**EXERCISE:** Reproduce all of the data word for word.

**THE DATA:**
= Beginning of Section =
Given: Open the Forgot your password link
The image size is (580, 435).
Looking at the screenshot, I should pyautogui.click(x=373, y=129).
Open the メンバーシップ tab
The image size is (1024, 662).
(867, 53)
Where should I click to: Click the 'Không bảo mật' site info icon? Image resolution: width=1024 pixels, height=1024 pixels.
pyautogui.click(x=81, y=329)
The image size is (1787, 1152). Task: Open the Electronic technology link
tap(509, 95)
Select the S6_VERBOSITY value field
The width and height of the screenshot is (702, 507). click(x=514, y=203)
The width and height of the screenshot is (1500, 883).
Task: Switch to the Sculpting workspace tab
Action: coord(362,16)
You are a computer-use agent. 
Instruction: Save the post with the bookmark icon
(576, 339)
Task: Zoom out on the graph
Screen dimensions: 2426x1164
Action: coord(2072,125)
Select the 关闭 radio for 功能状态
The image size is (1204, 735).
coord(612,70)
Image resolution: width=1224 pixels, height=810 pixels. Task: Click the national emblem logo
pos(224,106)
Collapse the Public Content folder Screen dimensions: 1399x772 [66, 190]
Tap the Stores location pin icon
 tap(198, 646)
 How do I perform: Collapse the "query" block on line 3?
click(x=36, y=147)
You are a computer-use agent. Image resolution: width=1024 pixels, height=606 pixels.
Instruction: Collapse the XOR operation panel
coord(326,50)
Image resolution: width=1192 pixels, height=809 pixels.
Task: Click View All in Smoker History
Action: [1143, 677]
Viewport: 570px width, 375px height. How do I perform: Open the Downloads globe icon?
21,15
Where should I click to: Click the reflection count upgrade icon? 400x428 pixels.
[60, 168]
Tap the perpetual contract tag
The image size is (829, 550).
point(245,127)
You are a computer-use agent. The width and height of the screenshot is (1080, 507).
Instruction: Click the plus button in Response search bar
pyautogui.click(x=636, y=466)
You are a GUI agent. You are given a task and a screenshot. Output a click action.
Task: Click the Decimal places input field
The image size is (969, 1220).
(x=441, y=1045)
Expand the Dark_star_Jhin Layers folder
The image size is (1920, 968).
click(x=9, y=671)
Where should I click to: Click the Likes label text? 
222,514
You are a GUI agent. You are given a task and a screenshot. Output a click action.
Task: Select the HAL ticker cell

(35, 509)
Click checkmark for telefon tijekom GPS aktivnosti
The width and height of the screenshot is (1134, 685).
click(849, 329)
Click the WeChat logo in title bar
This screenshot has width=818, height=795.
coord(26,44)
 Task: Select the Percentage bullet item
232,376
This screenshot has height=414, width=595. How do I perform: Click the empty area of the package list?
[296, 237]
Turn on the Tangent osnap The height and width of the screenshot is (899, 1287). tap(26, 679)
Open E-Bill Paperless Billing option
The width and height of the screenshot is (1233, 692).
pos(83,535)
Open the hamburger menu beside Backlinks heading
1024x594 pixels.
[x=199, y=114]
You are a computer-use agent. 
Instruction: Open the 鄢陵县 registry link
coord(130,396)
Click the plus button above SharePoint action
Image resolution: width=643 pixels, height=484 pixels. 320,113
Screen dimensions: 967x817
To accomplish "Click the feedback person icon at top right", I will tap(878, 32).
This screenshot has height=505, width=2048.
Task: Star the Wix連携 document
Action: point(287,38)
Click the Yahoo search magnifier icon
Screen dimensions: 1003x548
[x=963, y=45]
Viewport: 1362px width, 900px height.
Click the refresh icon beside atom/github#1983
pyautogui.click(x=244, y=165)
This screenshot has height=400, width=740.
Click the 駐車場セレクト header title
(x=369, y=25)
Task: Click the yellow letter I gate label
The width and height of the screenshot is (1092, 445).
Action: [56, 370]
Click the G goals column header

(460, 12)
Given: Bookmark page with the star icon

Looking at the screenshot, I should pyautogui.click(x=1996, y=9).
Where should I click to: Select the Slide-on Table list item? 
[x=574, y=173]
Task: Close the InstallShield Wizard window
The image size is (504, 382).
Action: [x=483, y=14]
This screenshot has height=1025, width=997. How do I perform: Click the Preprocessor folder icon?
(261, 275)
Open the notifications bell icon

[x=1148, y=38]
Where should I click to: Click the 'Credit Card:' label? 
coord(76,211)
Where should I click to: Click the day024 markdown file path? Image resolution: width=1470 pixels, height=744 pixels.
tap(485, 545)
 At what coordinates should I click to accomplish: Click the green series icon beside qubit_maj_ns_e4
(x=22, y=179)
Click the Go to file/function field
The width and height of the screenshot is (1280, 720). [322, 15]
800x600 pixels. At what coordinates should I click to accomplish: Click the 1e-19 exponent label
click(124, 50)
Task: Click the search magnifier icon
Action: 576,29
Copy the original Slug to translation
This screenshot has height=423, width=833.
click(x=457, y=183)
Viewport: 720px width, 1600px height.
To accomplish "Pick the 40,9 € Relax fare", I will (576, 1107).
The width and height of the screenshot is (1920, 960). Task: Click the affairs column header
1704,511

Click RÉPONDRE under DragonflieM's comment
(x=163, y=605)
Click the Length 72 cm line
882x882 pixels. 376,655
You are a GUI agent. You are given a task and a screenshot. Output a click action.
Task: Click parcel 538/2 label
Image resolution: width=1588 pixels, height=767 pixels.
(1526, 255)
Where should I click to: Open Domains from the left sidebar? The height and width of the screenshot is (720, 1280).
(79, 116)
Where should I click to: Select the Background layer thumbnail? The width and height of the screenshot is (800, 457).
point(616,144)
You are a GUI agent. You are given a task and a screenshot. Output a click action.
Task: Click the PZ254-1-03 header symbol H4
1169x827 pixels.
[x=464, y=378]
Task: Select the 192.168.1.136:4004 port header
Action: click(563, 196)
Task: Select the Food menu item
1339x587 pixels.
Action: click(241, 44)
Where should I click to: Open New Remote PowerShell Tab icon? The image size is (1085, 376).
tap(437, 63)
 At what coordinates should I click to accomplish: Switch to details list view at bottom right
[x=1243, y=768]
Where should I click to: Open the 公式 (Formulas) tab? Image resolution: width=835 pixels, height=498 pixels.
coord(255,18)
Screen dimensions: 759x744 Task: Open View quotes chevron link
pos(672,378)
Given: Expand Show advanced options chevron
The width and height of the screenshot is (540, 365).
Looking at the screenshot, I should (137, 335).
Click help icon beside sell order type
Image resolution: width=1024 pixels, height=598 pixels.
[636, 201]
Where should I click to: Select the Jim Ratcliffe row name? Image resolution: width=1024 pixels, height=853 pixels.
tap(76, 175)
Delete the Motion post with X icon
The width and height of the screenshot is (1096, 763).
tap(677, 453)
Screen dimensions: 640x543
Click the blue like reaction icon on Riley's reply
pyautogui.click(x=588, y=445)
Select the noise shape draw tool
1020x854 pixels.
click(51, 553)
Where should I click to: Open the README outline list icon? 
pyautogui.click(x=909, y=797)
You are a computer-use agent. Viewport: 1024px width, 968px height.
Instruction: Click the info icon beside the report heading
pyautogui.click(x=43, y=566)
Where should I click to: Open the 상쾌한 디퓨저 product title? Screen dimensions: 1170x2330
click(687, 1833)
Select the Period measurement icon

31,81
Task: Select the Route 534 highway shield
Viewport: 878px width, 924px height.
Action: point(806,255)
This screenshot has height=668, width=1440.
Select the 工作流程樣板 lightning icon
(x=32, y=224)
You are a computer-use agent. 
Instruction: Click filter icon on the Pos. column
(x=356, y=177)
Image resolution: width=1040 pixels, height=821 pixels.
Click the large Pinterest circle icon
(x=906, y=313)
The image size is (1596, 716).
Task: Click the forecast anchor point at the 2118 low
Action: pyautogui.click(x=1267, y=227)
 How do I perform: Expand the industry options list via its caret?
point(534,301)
= End of Section =
**TASK OUTPUT:**
Given: Open the Forgot your password link
The image size is (580, 435).
Looking at the screenshot, I should pyautogui.click(x=373, y=129).
Open the メンバーシップ tab
The image size is (1024, 662).
(867, 53)
Where should I click to: Click the 'Không bảo mật' site info icon? Image resolution: width=1024 pixels, height=1024 pixels.
pyautogui.click(x=81, y=329)
The image size is (1787, 1152). Task: Open the Electronic technology link
tap(509, 95)
Select the S6_VERBOSITY value field
The width and height of the screenshot is (702, 507). click(x=514, y=203)
The width and height of the screenshot is (1500, 883).
Task: Switch to the Sculpting workspace tab
Action: coord(362,16)
You are a computer-use agent. 
Instruction: Save the post with the bookmark icon
(576, 339)
Task: Zoom out on the graph
Screen dimensions: 2426x1164
Action: coord(2072,125)
Select the 关闭 radio for 功能状态
The image size is (1204, 735).
coord(612,70)
Image resolution: width=1224 pixels, height=810 pixels. Task: Click the national emblem logo
pos(224,106)
Collapse the Public Content folder Screen dimensions: 1399x772 [66, 190]
Tap the Stores location pin icon
 tap(198, 646)
 How do I perform: Collapse the "query" block on line 3?
click(x=36, y=147)
You are a computer-use agent. Image resolution: width=1024 pixels, height=606 pixels.
Instruction: Collapse the XOR operation panel
coord(326,50)
Image resolution: width=1192 pixels, height=809 pixels.
Task: Click View All in Smoker History
Action: [1143, 677]
Viewport: 570px width, 375px height. How do I perform: Open the Downloads globe icon?
21,15
Where should I click to: Click the reflection count upgrade icon? 400x428 pixels.
[60, 168]
Tap the perpetual contract tag
The image size is (829, 550).
point(245,127)
You are a computer-use agent. The width and height of the screenshot is (1080, 507).
Instruction: Click the plus button in Response search bar
pyautogui.click(x=636, y=466)
You are a GUI agent. You are given a task and a screenshot. Output a click action.
Task: Click the Decimal places input field
The image size is (969, 1220).
(x=441, y=1045)
Expand the Dark_star_Jhin Layers folder
The image size is (1920, 968).
click(x=9, y=671)
Where should I click to: Click the Likes label text? 
222,514
You are a GUI agent. You are given a task and a screenshot. Output a click action.
Task: Select the HAL ticker cell

(35, 509)
Click checkmark for telefon tijekom GPS aktivnosti
The width and height of the screenshot is (1134, 685).
click(849, 329)
Click the WeChat logo in title bar
This screenshot has width=818, height=795.
coord(26,44)
 Task: Select the Percentage bullet item
232,376
This screenshot has height=414, width=595. How do I perform: Click the empty area of the package list?
[296, 237]
Turn on the Tangent osnap The height and width of the screenshot is (899, 1287). tap(26, 679)
Open E-Bill Paperless Billing option
The width and height of the screenshot is (1233, 692).
pos(83,535)
Open the hamburger menu beside Backlinks heading
1024x594 pixels.
[x=199, y=114]
You are a computer-use agent. 
Instruction: Open the 鄢陵县 registry link
coord(130,396)
Click the plus button above SharePoint action
Image resolution: width=643 pixels, height=484 pixels. 320,113
Screen dimensions: 967x817
To accomplish "Click the feedback person icon at top right", I will tap(878, 32).
This screenshot has height=505, width=2048.
Task: Star the Wix連携 document
Action: point(287,38)
Click the Yahoo search magnifier icon
Screen dimensions: 1003x548
[x=963, y=45]
Viewport: 1362px width, 900px height.
Click the refresh icon beside atom/github#1983
pyautogui.click(x=244, y=165)
This screenshot has height=400, width=740.
Click the 駐車場セレクト header title
(x=369, y=25)
Task: Click the yellow letter I gate label
The width and height of the screenshot is (1092, 445).
Action: [56, 370]
Click the G goals column header

(460, 12)
Given: Bookmark page with the star icon

Looking at the screenshot, I should pyautogui.click(x=1996, y=9).
Where should I click to: Select the Slide-on Table list item? 
[x=574, y=173]
Task: Close the InstallShield Wizard window
The image size is (504, 382).
Action: [x=483, y=14]
This screenshot has height=1025, width=997. How do I perform: Click the Preprocessor folder icon?
(261, 275)
Open the notifications bell icon

[x=1148, y=38]
Where should I click to: Click the 'Credit Card:' label? 
coord(76,211)
Where should I click to: Click the day024 markdown file path? Image resolution: width=1470 pixels, height=744 pixels.
tap(485, 545)
 At what coordinates should I click to accomplish: Click the green series icon beside qubit_maj_ns_e4
(x=22, y=179)
Click the Go to file/function field
The width and height of the screenshot is (1280, 720). [322, 15]
800x600 pixels. At what coordinates should I click to accomplish: Click the 1e-19 exponent label
click(124, 50)
Task: Click the search magnifier icon
Action: 576,29
Copy the original Slug to translation
This screenshot has height=423, width=833.
click(x=457, y=183)
Viewport: 720px width, 1600px height.
To accomplish "Pick the 40,9 € Relax fare", I will (576, 1107).
The width and height of the screenshot is (1920, 960). Task: Click the affairs column header
1704,511

Click RÉPONDRE under DragonflieM's comment
(x=163, y=605)
Click the Length 72 cm line
882x882 pixels. 376,655
You are a GUI agent. You are given a task and a screenshot. Output a click action.
Task: Click parcel 538/2 label
Image resolution: width=1588 pixels, height=767 pixels.
(1526, 255)
Where should I click to: Open Domains from the left sidebar? The height and width of the screenshot is (720, 1280).
(79, 116)
Where should I click to: Select the Background layer thumbnail? The width and height of the screenshot is (800, 457).
point(616,144)
You are a GUI agent. You are given a task and a screenshot. Output a click action.
Task: Click the PZ254-1-03 header symbol H4
1169x827 pixels.
[x=464, y=378]
Task: Select the 192.168.1.136:4004 port header
Action: click(563, 196)
Task: Select the Food menu item
1339x587 pixels.
Action: click(241, 44)
Where should I click to: Open New Remote PowerShell Tab icon? The image size is (1085, 376).
tap(437, 63)
 At what coordinates should I click to accomplish: Switch to details list view at bottom right
[x=1243, y=768]
Where should I click to: Open the 公式 (Formulas) tab? Image resolution: width=835 pixels, height=498 pixels.
coord(255,18)
Screen dimensions: 759x744 Task: Open View quotes chevron link
pos(672,378)
Given: Expand Show advanced options chevron
The width and height of the screenshot is (540, 365).
Looking at the screenshot, I should (137, 335).
Click help icon beside sell order type
Image resolution: width=1024 pixels, height=598 pixels.
[636, 201]
Where should I click to: Select the Jim Ratcliffe row name? Image resolution: width=1024 pixels, height=853 pixels.
tap(76, 175)
Delete the Motion post with X icon
The width and height of the screenshot is (1096, 763).
tap(677, 453)
Screen dimensions: 640x543
Click the blue like reaction icon on Riley's reply
pyautogui.click(x=588, y=445)
Select the noise shape draw tool
1020x854 pixels.
click(51, 553)
Where should I click to: Open the README outline list icon? 
pyautogui.click(x=909, y=797)
You are a computer-use agent. Viewport: 1024px width, 968px height.
Instruction: Click the info icon beside the report heading
pyautogui.click(x=43, y=566)
Where should I click to: Open the 상쾌한 디퓨저 product title? Screen dimensions: 1170x2330
click(687, 1833)
Select the Period measurement icon

31,81
Task: Select the Route 534 highway shield
Viewport: 878px width, 924px height.
Action: point(806,255)
This screenshot has height=668, width=1440.
Select the 工作流程樣板 lightning icon
(x=32, y=224)
You are a computer-use agent. 
Instruction: Click filter icon on the Pos. column
(x=356, y=177)
Image resolution: width=1040 pixels, height=821 pixels.
Click the large Pinterest circle icon
(x=906, y=313)
The image size is (1596, 716).
Task: Click the forecast anchor point at the 2118 low
Action: pyautogui.click(x=1267, y=227)
 How do I perform: Expand the industry options list via its caret?
point(534,301)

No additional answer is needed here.